» **Requirement**: Take the lines below beginning at the line that has "Click the add new sprite cat icon" and stopping after the line that has "Click the previous", and print them exactly as they are, with no other lines.
*** Data extract
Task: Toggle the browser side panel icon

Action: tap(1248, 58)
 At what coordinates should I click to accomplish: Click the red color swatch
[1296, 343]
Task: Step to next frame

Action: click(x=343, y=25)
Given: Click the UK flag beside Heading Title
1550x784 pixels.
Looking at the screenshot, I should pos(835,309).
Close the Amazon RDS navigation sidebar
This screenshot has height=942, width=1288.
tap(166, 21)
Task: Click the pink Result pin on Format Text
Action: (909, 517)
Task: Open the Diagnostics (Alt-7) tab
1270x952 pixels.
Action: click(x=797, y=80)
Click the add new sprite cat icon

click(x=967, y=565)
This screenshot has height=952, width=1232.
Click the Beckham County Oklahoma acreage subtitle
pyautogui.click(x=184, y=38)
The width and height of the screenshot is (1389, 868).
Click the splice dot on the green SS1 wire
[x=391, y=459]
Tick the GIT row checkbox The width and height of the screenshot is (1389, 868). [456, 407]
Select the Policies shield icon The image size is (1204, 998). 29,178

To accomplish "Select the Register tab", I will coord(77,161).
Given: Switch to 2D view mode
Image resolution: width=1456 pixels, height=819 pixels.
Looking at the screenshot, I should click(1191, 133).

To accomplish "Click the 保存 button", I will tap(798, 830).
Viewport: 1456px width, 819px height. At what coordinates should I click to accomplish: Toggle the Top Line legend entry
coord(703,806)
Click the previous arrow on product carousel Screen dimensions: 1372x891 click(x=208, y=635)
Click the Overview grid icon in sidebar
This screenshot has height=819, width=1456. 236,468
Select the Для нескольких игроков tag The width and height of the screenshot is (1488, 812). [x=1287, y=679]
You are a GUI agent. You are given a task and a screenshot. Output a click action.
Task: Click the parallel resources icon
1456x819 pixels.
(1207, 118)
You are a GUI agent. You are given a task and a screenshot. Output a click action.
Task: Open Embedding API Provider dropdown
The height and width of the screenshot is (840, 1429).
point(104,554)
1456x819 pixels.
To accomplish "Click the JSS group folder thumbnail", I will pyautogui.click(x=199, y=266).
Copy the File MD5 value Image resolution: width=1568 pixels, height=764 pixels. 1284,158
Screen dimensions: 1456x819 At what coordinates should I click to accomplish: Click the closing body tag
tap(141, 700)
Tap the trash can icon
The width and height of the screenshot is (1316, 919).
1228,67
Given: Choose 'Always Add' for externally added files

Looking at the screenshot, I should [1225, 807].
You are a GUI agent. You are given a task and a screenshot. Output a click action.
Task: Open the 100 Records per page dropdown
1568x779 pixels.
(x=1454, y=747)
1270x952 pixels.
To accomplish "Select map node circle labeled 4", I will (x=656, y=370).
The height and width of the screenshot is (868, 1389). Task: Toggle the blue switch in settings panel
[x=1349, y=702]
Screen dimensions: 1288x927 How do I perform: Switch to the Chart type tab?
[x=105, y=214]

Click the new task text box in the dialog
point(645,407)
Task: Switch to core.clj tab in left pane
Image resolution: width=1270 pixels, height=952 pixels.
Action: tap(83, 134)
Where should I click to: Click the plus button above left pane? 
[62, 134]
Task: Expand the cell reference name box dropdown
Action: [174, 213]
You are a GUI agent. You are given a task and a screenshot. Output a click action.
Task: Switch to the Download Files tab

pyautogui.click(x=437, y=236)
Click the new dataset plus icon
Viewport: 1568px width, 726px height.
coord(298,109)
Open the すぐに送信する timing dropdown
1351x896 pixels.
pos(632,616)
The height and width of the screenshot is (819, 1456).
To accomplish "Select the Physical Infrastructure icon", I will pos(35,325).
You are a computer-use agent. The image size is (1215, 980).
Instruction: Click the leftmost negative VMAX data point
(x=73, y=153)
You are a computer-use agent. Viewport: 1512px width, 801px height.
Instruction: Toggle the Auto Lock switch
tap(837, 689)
******
» **Result below**:
Click the add new sprite cat icon

click(x=967, y=565)
This screenshot has height=952, width=1232.
Click the Beckham County Oklahoma acreage subtitle
pyautogui.click(x=184, y=38)
The width and height of the screenshot is (1389, 868).
Click the splice dot on the green SS1 wire
[x=391, y=459]
Tick the GIT row checkbox The width and height of the screenshot is (1389, 868). [456, 407]
Select the Policies shield icon The image size is (1204, 998). 29,178

To accomplish "Select the Register tab", I will coord(77,161).
Given: Switch to 2D view mode
Image resolution: width=1456 pixels, height=819 pixels.
Looking at the screenshot, I should click(1191, 133).

To accomplish "Click the 保存 button", I will tap(798, 830).
Viewport: 1456px width, 819px height. At what coordinates should I click to accomplish: Toggle the Top Line legend entry
coord(703,806)
Click the previous arrow on product carousel Screen dimensions: 1372x891 click(x=208, y=635)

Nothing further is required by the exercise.